Sunday, 5 January 2020

Welcome to 2020

I hope the coming year is the best one ever for all of you. Has everyone made a huge list of resolutions? I decided to forgo doing that this year for the first time ever. Maybe I just don't want to admit failure again because most everything I write down has been broken, or at least seriously compromised, by the first of February. Or perhaps I was just too lazy or consumed by other things to make the effort. In any event, I have been thinking about my life and wondering what things I wanted to change badly enough that I would invest the amount of time, sweat, deprivation or just plain agony to put forth the amount of energy required. I couldn't come up with anything specific because I've tried to change most everything in the past with very little success.

But after some contemplation and a little nudge from above, I decided that God knows what I need far better than I do. I was saying my morning prayer on Thursday of last week and trying to decide why my wants and desires always outnumbered the blessings I willingly gave thanks for. During the past few months, I have become much too focused on my past mistakes and failures and dreams for the future that have little chance of becoming my reality. While I was still on my knees and debating with myself, three words suddenly entered my mind with such force that it completely stopped any other thoughts. "See your blessings."

Now that was a new one for me. I have been told to recognize my blessings, be thankful for them and even acknowledge them on a daily basis, but I had never been told to "see" them. That seemed like an odd pronouncement, but I've given a great deal of thought to those three words the past few days. To really see something you must look beyond the obvious and open your heart, your head, your senses, your emotions and your spirit to everything that is going on around you - from the song of the wind as it ruffles the air to the innocent smile of a child. I found myself looking for visible signs that represented things I took for granted and quickly gained a new appreciation for life and all the little intricacies that make up each moment of my existence. Instead of rushing through my day with a list far too long to be accomplished, I started paying attention to details. I'm not saying that I've been magically transformed into a new person, but I have come to view my life and all that goes on around me in a different way.

Instead of rushing to my computer or out the door in the morning without taking times to appreciate the little things that make living worthwhile, I've been taking a few moments periodically to really watch what's going on around me. It's made me appreciate things that I have been totally oblivious to before.  So while I still haven't made any new year's resolutions, I've decided to try to "see" my blessings more often. I have a feeling it will become the basis for some of the changes I've wanted all along.
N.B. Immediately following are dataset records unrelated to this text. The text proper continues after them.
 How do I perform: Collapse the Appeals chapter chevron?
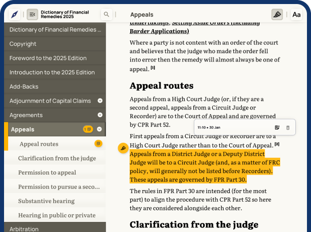[x=99, y=130]
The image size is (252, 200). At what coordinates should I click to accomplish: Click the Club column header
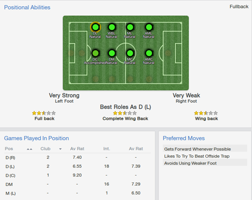[45, 148]
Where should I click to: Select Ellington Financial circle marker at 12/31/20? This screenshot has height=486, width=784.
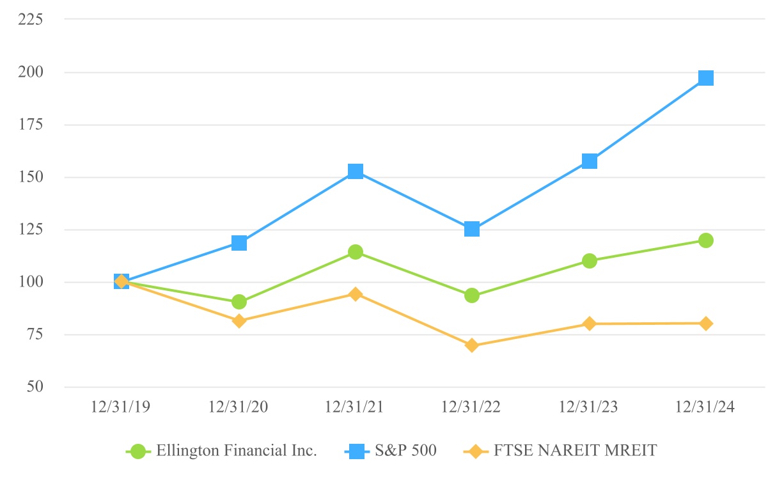click(239, 302)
It has also given me the right dedication for my next book (Unsheltered - Agent Reagan Sinclair - FBI) that will be released, hopefully by the end of the month. I'm not just living life for me. I'm living it in memory of the wonderful people in my family who walked this earth before I did. I owe them gratitude for so many things.
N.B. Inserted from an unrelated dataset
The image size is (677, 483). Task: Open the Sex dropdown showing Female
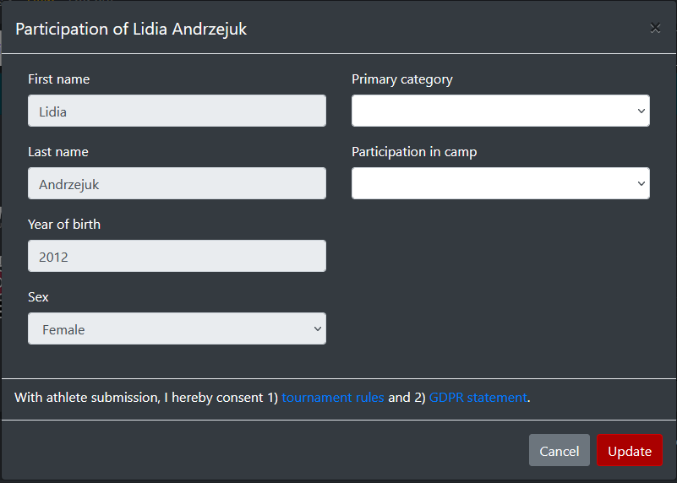[177, 328]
For all my wonderful ancestors from England, Scotland,Wales, France, Germany and other European countries with wonderful names like Experience Gaylord, Needless Oakley, Gamaliel Bramson, Pasco Whitford, Malat Malatiah, Obedience Snow, Japath Griffin, Peleg Sherman, Icabod Potter, Patience Lamphere, Honor Grenville, Absalom Wiggins and thousands of others. Thanks you for your strength, courage, willingness to defy hardships and the genes you passed on to me. They have helped make who I am.